#### [Set task 1]
According to the passage on the Venetus A scholia, why does the appearance of Aristarchus' name in a scholion mark its language as post-Aristarchan?

#### [Selected passage]
::::

We looked at n-gram frequencies of the text of scholia and stumbled across an unexpectedly clear formula that is characteristic of scholia marked by a critical sign and introduced by “hoti.” Aristarchus’ edition responded directly to the edition of his predecessor, Zenodotus. While Zenodotus’ name appears frequently in the Venetus A, and not just in “hoti” scholia, we found that his edition is cited in two distinct ways in the Venetus A scholia. Outside of the “hoti” scholia, he is regularly cited with the preposition παρά (παρὰ Ζηνοδότῳ, “in [the work of] Zenodotus”), as are other editors and scholars. In the “hoti” scholia, however, he often appears as the subject of the verb γράφω (literally, “to write”) when the scholion cites his edition. (In English, we say that editors “read” a particular variant; in Greek, they “write” one version or another.) Remarkably, no other individual appears as the subject of the verb γράφω in the eighteen books of scholia we examined. This makes perfect sense if it was Aristarchus’ practice to cite editors with γράφω, and the practice of later scholars to cite editors with παρά. We therefore considered the expression “Ζηνόδοτος γράφει” (“Zenodotus writes…”) to be an indicator of directly Aristarchan language in a scholion.
For an automated classification, it is equally valuable to identify features which indicate that a scholion is likely not Aristarchan. Citing Zenodotus with the phrase “παρὰ Ζηνοδότῳ” is negatively correlated with the Aristarchan features we have defined: it occurs 27 times in the books we examined, but only five of those scholia were on lines marked with a critical sign. Reference to Zenodotus using this formula suggests a later source or later reworking of Aristarchus’ commentary, so we used the phrase “παρὰ Ζηνοδότῳ” to identify post-Aristarchan language.
The presence of Aristarchus’ name in a comment is also an indication that the language of the scholion is post-Aristarchan. This is based on the assumption that Aristarchus did not write about himself in the third person. The assumption is strengthened by the fact that Aristarchus’ name rarely appears in scholia on lines with critical signs. On the other hand, the names of Aristarchus’ predecessors appear much more frequently in the scholia which are connected with the critical signs, since Aristarchus often disagreed with them by name in these scholia. Thus, the presence of Aristarchus’ name in a scholion indicates some scholar at a later time was writing about him and his work on the Iliad.

::::

#### [Set task 2]
In the listing, swap "Ryż basmati" for "Ryż długoziarnisty" in everything from the line containing "Blog (468, 56)" down to the line containing "Kontakt z nami (92, 1285)". Give only those lines, with nothing else changed.

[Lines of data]
::::

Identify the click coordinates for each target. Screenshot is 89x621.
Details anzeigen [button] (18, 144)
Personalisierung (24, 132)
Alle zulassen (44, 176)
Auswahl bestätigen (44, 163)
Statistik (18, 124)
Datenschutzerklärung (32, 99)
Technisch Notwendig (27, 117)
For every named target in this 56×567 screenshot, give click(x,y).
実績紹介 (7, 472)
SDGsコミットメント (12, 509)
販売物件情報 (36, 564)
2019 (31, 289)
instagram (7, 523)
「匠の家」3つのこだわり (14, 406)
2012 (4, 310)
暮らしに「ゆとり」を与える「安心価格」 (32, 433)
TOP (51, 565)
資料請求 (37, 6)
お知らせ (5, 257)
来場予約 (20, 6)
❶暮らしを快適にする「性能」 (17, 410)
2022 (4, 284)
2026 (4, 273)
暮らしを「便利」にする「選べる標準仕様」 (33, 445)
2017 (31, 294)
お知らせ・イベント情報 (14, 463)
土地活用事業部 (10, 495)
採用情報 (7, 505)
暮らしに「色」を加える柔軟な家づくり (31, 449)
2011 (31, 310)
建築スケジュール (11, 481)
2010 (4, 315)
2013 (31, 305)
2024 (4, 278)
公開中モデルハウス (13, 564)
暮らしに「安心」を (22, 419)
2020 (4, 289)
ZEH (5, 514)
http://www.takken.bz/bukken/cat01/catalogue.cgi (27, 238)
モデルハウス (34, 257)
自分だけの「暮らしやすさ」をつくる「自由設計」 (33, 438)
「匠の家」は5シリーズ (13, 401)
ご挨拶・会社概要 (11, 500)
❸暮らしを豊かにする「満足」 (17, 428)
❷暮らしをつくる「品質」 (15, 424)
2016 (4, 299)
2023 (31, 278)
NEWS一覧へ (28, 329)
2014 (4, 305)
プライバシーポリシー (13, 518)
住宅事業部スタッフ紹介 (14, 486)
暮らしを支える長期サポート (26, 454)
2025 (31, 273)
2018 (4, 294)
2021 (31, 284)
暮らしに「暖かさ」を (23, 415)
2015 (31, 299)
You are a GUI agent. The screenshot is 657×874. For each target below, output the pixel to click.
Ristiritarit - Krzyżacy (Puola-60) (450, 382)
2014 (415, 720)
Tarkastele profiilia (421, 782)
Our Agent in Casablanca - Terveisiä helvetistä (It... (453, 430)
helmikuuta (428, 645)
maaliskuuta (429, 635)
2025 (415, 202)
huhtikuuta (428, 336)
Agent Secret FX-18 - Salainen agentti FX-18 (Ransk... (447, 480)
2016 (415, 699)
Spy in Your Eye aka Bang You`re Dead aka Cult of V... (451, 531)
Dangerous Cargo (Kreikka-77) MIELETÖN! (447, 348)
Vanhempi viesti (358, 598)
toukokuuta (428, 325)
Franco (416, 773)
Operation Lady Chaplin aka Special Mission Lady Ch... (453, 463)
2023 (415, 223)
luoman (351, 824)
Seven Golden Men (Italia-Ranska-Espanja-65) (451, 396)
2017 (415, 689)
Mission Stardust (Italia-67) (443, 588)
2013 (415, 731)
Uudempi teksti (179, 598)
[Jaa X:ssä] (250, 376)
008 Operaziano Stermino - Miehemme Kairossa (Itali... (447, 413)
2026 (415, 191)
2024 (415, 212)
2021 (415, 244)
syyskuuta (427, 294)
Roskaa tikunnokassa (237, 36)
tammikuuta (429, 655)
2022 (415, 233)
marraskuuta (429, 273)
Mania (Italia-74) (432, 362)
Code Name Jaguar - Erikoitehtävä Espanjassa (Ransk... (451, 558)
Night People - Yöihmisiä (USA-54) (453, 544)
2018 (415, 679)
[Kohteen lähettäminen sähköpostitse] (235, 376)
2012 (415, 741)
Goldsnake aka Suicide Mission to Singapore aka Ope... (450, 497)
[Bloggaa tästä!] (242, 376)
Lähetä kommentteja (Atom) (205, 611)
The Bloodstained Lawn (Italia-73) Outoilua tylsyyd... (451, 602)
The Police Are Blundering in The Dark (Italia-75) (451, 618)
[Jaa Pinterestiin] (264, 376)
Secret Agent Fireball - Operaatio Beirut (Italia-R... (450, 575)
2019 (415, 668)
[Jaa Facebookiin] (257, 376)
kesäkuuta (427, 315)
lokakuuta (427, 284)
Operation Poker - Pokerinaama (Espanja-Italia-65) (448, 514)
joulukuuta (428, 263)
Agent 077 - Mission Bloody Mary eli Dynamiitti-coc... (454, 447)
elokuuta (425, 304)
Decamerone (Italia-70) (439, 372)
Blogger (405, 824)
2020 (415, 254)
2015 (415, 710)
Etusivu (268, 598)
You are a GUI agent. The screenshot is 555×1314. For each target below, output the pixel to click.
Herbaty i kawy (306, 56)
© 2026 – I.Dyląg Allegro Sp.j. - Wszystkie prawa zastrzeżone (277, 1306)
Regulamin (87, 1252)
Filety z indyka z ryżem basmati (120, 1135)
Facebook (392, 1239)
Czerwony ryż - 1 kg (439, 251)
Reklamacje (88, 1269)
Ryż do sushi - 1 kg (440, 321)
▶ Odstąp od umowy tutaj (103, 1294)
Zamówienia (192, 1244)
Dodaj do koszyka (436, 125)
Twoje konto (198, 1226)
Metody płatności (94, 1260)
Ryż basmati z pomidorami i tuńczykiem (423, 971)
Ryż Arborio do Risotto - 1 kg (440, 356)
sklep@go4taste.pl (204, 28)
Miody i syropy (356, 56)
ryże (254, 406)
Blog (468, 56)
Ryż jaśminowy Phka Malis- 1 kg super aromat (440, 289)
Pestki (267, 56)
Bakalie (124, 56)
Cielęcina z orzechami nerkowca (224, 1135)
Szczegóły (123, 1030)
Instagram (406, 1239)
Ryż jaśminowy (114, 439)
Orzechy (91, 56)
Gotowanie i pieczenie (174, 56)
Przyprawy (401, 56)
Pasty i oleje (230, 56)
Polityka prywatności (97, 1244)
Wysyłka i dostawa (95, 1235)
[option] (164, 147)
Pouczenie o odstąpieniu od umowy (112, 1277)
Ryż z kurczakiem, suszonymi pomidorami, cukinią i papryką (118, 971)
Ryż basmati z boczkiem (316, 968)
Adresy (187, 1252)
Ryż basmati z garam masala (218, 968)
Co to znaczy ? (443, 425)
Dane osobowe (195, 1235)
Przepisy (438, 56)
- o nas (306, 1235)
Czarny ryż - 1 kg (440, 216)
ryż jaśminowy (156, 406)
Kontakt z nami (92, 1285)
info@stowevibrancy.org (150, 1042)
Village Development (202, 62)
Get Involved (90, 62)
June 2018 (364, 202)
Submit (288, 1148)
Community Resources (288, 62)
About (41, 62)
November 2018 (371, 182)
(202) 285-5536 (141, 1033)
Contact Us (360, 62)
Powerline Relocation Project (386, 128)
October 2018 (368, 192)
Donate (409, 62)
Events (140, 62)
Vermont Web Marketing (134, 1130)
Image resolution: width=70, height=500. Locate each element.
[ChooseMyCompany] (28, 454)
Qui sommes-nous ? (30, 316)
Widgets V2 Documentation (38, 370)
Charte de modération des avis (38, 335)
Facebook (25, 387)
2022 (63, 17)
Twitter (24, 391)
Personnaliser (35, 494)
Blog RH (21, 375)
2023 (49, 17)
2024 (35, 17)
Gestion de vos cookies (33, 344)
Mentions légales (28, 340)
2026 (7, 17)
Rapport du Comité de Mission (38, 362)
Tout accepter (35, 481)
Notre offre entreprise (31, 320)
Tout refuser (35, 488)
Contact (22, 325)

::::

#### [Task output 1]
The authors assume that Aristarchus did not write about himself in the third person. That assumption is supported by how rarely his name appears in scholia on lines with critical signs. So his name in a scholion indicates that a later scholar was writing about him and his work on the Iliad.

#### [Task output 2]
Blog (468, 56)
Ryż jaśminowy Phka Malis- 1 kg super aromat (440, 289)
Pestki (267, 56)
Bakalie (124, 56)
Cielęcina z orzechami nerkowca (224, 1135)
Szczegóły (123, 1030)
Instagram (406, 1239)
Ryż jaśminowy (114, 439)
Orzechy (91, 56)
Gotowanie i pieczenie (174, 56)
Przyprawy (401, 56)
Pasty i oleje (230, 56)
Polityka prywatności (97, 1244)
Wysyłka i dostawa (95, 1235)
[option] (164, 147)
Pouczenie o odstąpieniu od umowy (112, 1277)
Ryż z kurczakiem, suszonymi pomidorami, cukinią i papryką (118, 971)
Ryż długoziarnisty z boczkiem (316, 968)
Adresy (187, 1252)
Ryż długoziarnisty z garam masala (218, 968)
Co to znaczy ? (443, 425)
Dane osobowe (195, 1235)
Przepisy (438, 56)
- o nas (306, 1235)
Czarny ryż - 1 kg (440, 216)
ryż jaśminowy (156, 406)
Kontakt z nami (92, 1285)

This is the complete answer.